#### [WORK INSTRUCTIONS]
1. Copy the PHP word-filtering thread verbatim, everything from "foreach($tags_array as $tag)" down to "to achieve this?".
2. Carry on the thread about filtering out words with non-English letters in PHP, picking up after its final line.

1

I have an array (converted from a string) that contains words with non-standard letters (letters not used in English, like ć, ä, ü). I don't want to replace those characters, I want to get rid of the whole words that have them.

from [Adam-Smith, Christine, Müller, Roger, Hauptstraße, X Æ A-12]
to   [Adam-Smith, Christine, Roger]

This is what I got so far:

<?php 
    $tags = "Adam-Smith, Christine, Müller, Roger, Hauptstraße, X Æ A-12";

    $tags_array = preg_split("/\,/", $tags); 

    $tags_array = array_filter($tags_array, function($value){
       return strstr($value, "a") === false;
    });

    foreach($tags_array as $tag) {
        echo "<p>".$tag."</p>";
    }
?> 

I have no idea how to delete words that are not [a-z, A-Z, 0-9] and [(), "", -, +, &, %, @, #] characters. Right now the code deletes every word with an "a". What should I do to achieve this?

mickmackusa
  • 43,625
  • 12
  • 83
  • 136
Astw41
  • 394
  • 3
  • 12
  • What is your meaning when you say `""` between `()` and `-`? I don't know how you want to exclude an empty space (zero-width character). – mickmackusa Oct 10 '22 at 02:00

3 Answers3

2

This should do the work for you

https://onlinephp.io/c/dd46c

$tags = ['Adam-Smith', 'Christine', 'Müller', 'Roger', 'Hauptstraße', 'X Æ A-12'];
$output = [];
            
foreach($tags as $word){
    if (!preg_match('/[^A-Z\-a-z!@#$%\^&\*\(\)\+\-\"]/', $word)) {
                    $output[] = $word;
    }
}
            
print_r($output);

output

Array(
[0] => Adam-Smith
[1] => Christine
[2] => Roger
)

#### [DATASET SECTION]
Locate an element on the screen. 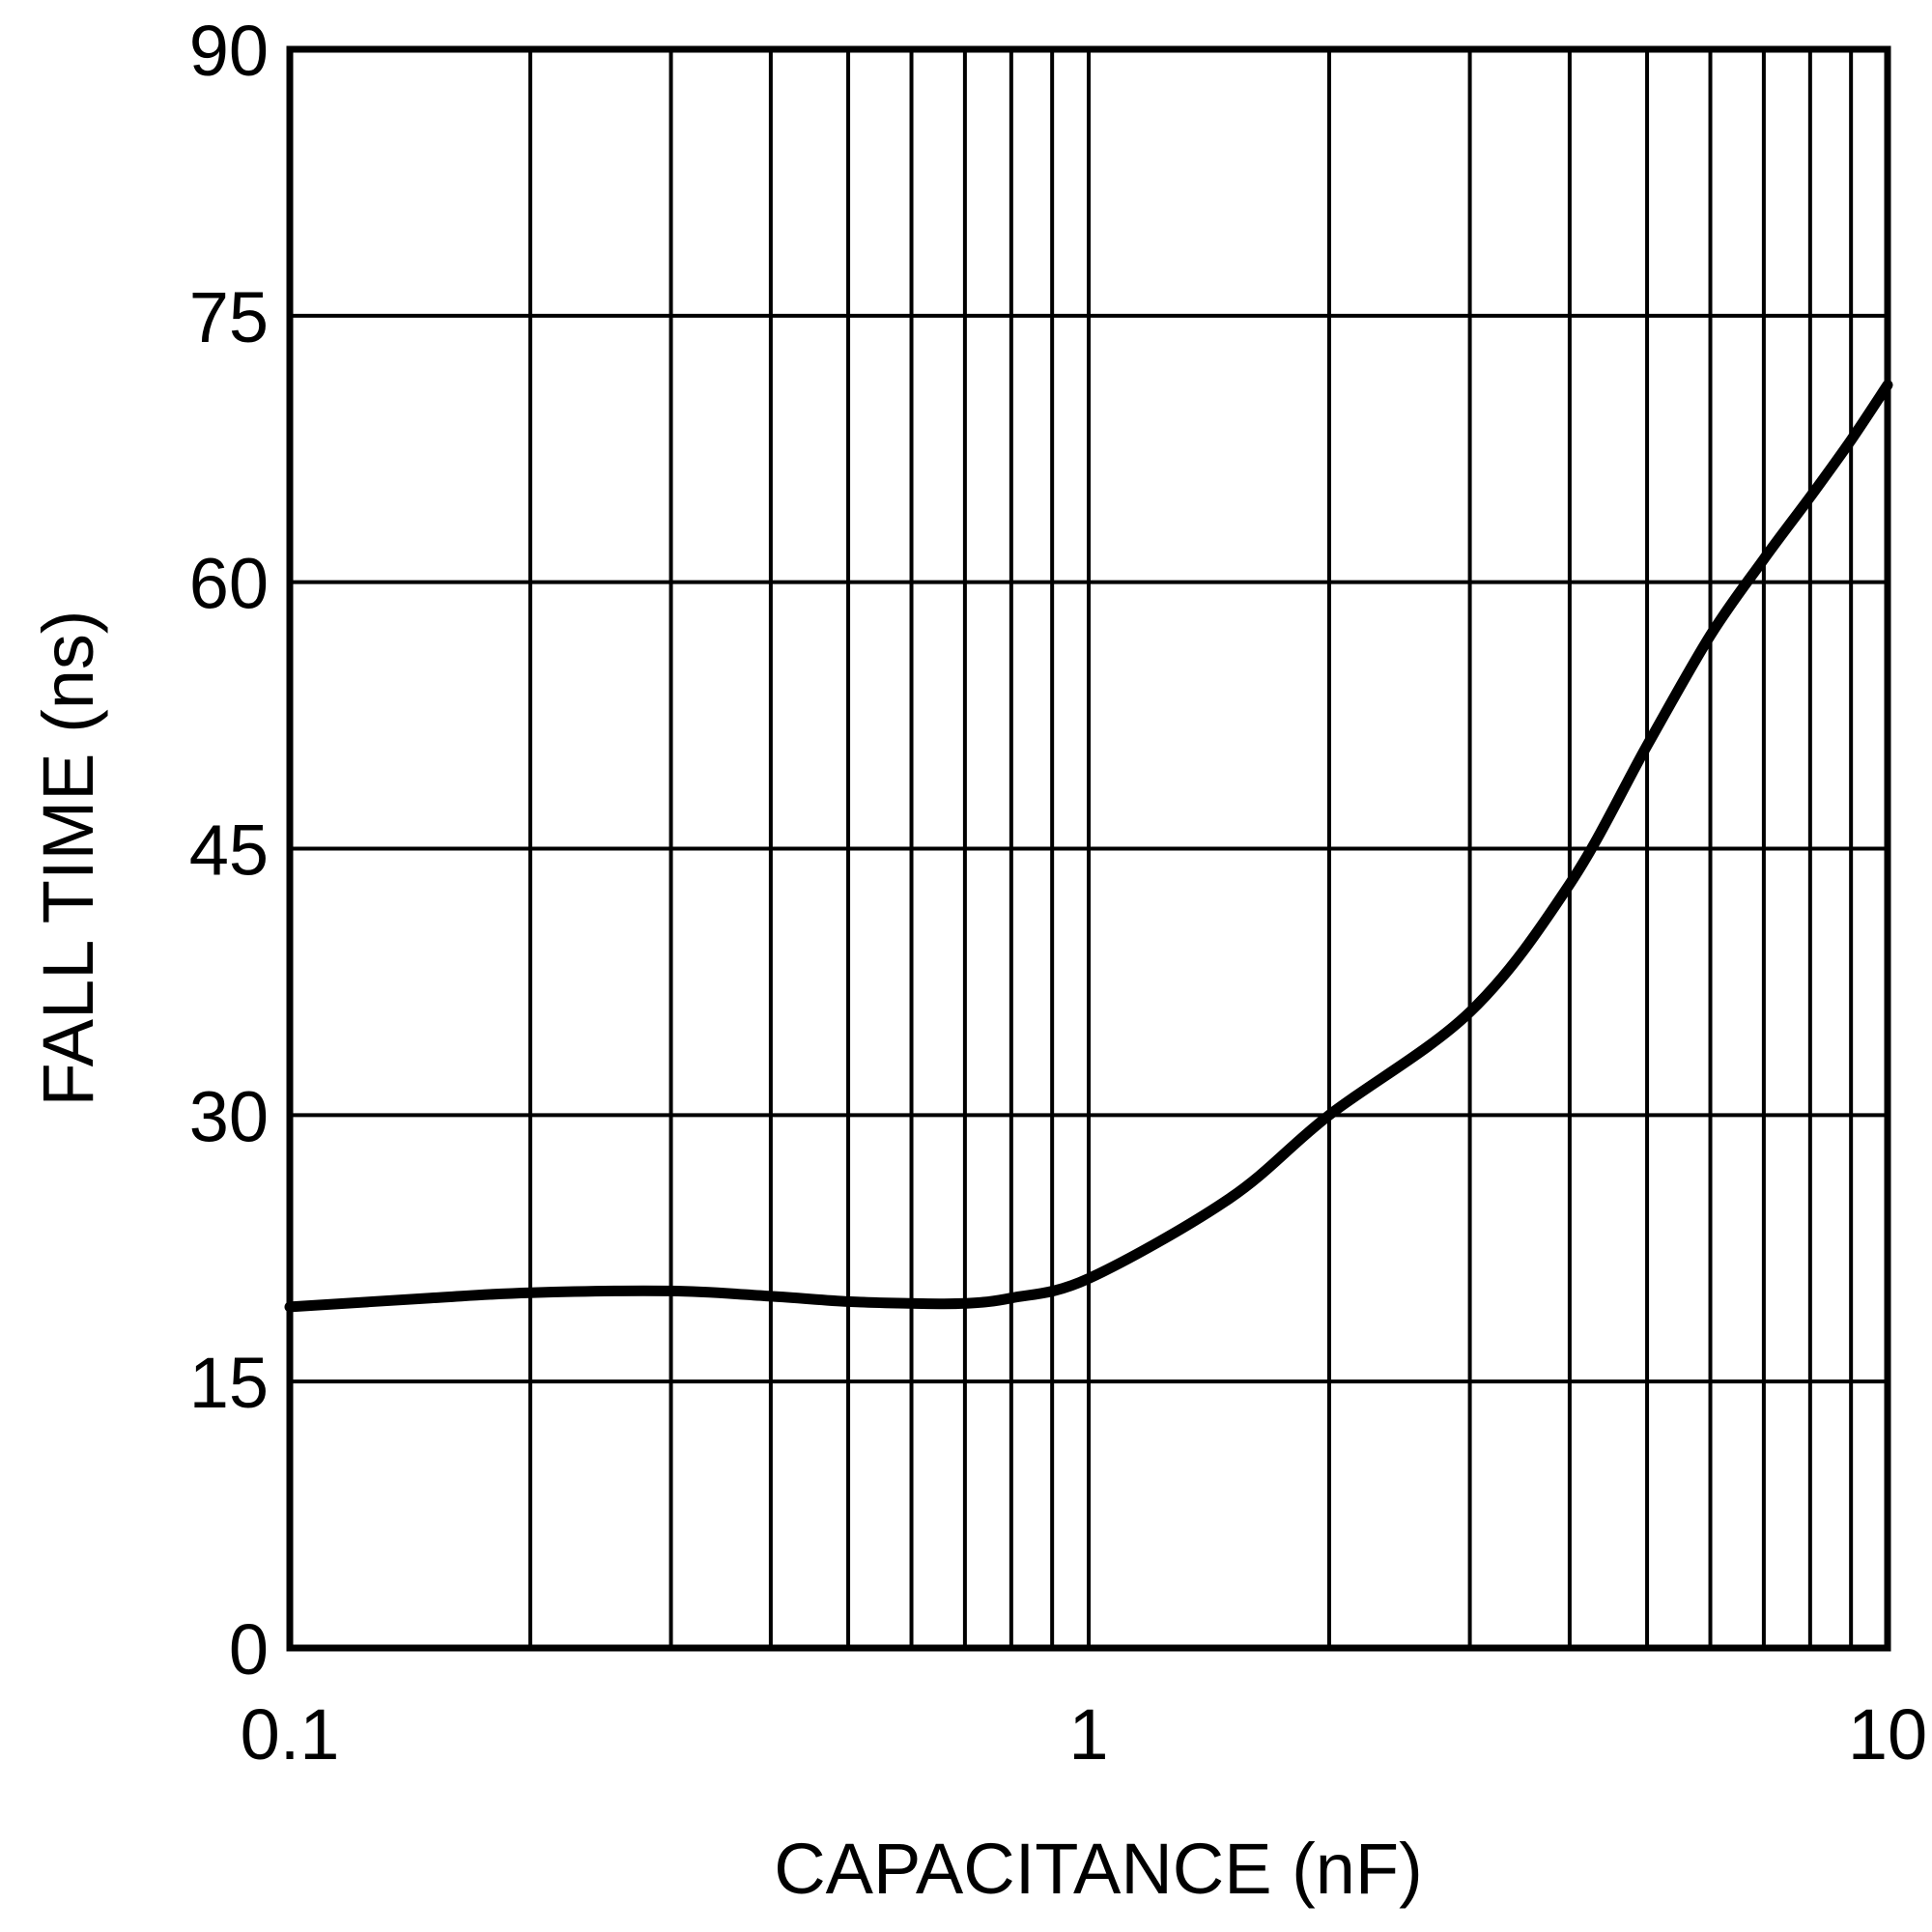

#### [RESULTS FOR THE EXERCISE]
1.
foreach($tags_array as $tag) {
        echo "<p>".$tag."</p>";
    }
?> 

I have no idea how to delete words that are not [a-z, A-Z, 0-9] and [(), "", -, +, &, %, @, #] characters. Right now the code deletes every word with an "a". What should I do to achieve this?

2.
bobi
  • 169
  • 2
  • 16
  • Thank you, but it works only partially. It doesn't take into account (), +, &, %, @, # and numbers – Astw41 Oct 07 '22 at 11:39
1
$raw = 'Adam-Smith, Christine, Müller, Roger, Hauptstraße, X Æ A-12, johnny@knoxville, some(person), thing+asdf, Jude "The Law" Law, discord#124123, 100% A real person, shouldntadd.com';

$regex = '/[^A-Za-z0-9\s\-\(\)\"\+\&\%\@\#]/';

$tags = array_map('trim', explode(',', $raw));

$tags = array_filter($tags, function ($tag) use ($regex) {
    return !preg_match($regex, $tag);
});

var_dump($tags);

Yields:

array(9) {
    [0]=>
    string(10) "Adam-Smith"
    [1]=>
    string(9) "Christine"
    [2]=>
    string(5) "Roger"
    [3]=>
    string(16) "johnny@knoxville"
    [4]=>
    string(12) "some(person)"
    [5]=>
    string(10) "thing+asdf"
    [6]=>
    string(18) "Jude "The Law" Law"
    [7]=>
    string(14) "discord#124123"
    [8]=>
    string(18) "100% A real person"
  }

If you want to include a full stop as an allowable character (if you were checking for email addresses), you can add \. to the end of the regex.

Jacob Mulquin
  • 3,458
  • 1
  • 19
  • 22
0

This task can be completed more directly/efficiently than the earlier answers demonstrate. Just split on commas which may have leading or trailing spaces AND treat any names with non-whitelisted characters as delimiters too.

The result array will only contain the qualifying names and they will be whitespace trimmed without making any extra calls.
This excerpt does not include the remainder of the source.